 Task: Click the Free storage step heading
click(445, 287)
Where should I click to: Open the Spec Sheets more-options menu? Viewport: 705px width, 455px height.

==

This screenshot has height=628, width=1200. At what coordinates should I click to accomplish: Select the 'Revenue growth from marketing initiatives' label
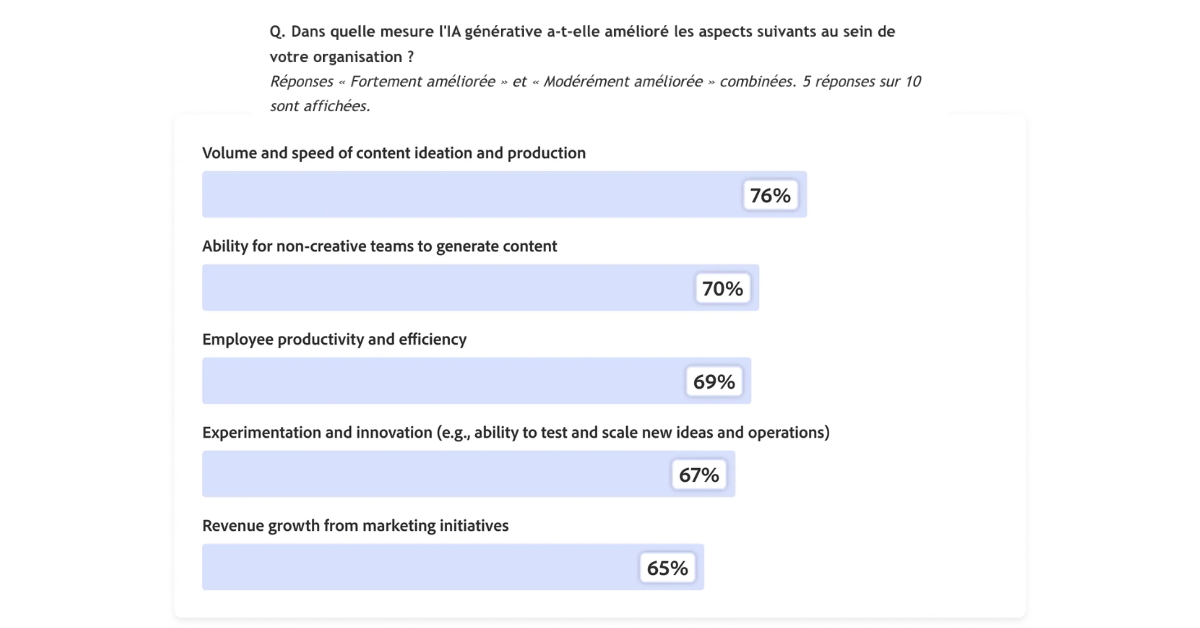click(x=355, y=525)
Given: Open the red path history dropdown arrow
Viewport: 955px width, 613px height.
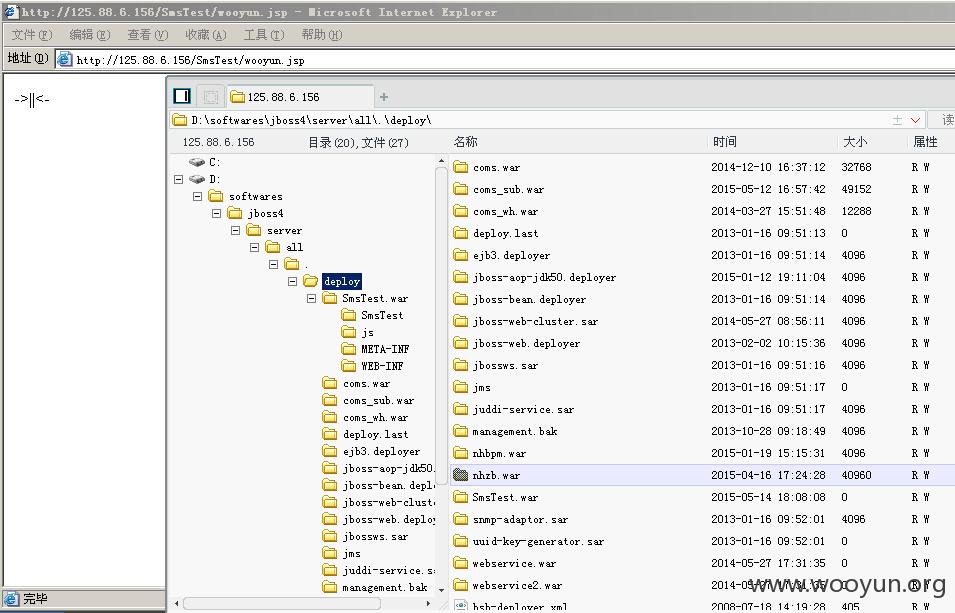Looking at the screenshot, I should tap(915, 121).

--

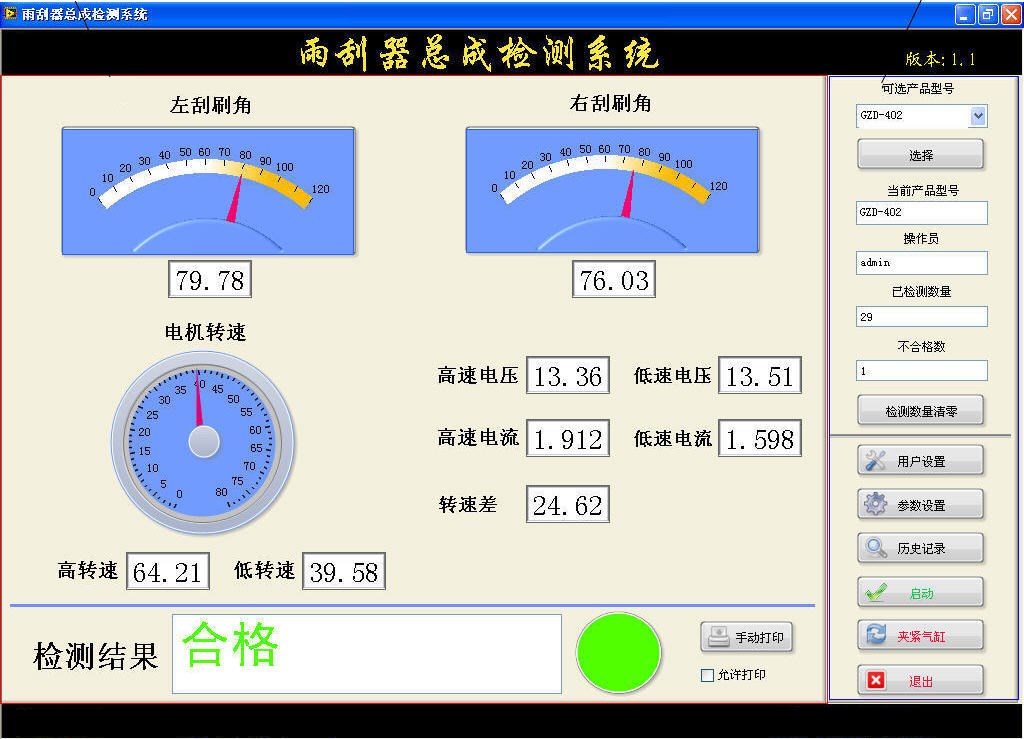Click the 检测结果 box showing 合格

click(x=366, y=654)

- [WHAT TO DO]: Rewrite the lines starting at the line containing "Task: Click the Free storage step heading" and ending at the line containing "Where should I", substituting "title" for "heading" and leaving everything else the same.

- [TASK ANSWER]:
 Task: Click the Free storage step title
click(445, 287)
Where should I click to: Open the Spec Sheets more-options menu? Viewport: 705px width, 455px height.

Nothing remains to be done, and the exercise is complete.